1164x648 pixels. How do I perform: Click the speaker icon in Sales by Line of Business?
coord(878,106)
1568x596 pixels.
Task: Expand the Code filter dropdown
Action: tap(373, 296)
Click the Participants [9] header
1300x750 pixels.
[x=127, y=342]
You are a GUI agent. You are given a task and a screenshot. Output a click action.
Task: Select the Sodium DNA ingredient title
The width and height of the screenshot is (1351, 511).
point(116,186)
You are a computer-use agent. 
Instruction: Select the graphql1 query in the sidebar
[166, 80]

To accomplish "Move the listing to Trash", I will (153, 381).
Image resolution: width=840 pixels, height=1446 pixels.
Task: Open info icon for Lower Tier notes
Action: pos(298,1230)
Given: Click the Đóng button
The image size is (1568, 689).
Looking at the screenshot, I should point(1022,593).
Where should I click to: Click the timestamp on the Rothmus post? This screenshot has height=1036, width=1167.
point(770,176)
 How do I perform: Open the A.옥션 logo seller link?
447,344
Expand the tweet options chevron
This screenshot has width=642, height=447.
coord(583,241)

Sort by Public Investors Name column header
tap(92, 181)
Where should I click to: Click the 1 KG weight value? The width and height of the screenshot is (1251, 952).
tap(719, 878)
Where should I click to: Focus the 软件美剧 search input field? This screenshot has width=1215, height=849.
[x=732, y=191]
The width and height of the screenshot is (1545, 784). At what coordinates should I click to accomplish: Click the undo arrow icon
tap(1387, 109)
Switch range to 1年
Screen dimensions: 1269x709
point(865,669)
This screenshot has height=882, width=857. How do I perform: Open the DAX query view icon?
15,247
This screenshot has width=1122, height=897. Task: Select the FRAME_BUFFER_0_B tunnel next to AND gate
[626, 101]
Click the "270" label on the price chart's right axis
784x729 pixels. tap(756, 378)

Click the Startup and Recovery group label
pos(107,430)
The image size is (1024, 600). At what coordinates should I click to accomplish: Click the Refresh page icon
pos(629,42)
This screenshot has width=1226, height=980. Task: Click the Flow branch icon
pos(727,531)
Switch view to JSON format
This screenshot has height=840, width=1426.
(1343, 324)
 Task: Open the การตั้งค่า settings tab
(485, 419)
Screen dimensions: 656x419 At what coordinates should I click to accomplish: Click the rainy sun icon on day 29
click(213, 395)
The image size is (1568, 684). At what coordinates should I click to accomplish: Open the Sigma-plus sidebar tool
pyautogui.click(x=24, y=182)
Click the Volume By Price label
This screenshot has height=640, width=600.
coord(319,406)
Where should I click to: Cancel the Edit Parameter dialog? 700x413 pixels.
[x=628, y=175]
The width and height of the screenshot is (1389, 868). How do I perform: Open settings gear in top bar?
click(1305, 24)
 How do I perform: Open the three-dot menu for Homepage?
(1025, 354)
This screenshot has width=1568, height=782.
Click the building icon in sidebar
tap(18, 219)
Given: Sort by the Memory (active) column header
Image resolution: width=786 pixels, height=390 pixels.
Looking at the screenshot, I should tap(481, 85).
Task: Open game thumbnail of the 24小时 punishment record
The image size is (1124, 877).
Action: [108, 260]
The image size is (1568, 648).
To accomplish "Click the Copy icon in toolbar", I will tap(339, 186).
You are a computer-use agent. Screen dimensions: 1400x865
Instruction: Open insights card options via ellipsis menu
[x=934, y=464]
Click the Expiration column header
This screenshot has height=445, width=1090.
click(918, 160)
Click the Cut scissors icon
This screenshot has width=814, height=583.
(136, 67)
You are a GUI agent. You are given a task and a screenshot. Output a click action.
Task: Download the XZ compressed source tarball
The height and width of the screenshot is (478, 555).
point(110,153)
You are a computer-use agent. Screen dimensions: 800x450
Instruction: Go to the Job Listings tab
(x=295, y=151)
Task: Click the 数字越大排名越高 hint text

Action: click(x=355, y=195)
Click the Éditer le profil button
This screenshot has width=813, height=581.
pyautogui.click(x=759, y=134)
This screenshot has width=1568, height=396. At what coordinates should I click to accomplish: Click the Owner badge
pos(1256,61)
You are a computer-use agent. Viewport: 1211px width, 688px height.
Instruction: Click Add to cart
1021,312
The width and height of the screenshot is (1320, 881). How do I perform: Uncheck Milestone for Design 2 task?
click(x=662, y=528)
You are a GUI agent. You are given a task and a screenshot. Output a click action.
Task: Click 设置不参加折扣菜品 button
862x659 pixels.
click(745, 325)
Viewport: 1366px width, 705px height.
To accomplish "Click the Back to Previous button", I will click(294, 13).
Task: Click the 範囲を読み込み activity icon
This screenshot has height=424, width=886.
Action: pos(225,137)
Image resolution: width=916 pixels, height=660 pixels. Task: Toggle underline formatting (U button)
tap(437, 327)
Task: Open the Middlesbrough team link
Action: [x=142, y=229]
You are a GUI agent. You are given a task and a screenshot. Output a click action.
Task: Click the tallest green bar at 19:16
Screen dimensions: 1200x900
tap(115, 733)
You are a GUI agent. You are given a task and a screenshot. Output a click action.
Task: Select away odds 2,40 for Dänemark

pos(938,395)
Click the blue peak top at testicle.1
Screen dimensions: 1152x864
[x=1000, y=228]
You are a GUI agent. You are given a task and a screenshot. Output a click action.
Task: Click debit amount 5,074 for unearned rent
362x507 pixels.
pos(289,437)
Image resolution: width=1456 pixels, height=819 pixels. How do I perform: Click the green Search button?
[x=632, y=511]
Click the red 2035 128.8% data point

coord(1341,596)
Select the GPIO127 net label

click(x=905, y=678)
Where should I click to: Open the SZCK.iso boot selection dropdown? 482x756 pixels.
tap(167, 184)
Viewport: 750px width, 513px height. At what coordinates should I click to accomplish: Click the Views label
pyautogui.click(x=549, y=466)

· · · ·

--- What you are asked to do ---
Copy out all lines from the records where the word "computer" appears.

--- Exercise result ---
You are a computer-use agent. 
You are a computer-use agent. Screen dimensions: 1400x865
You are a computer-use agent. Screen dimensions: 800x450
You are a computer-use agent. Viewport: 1211px width, 688px height.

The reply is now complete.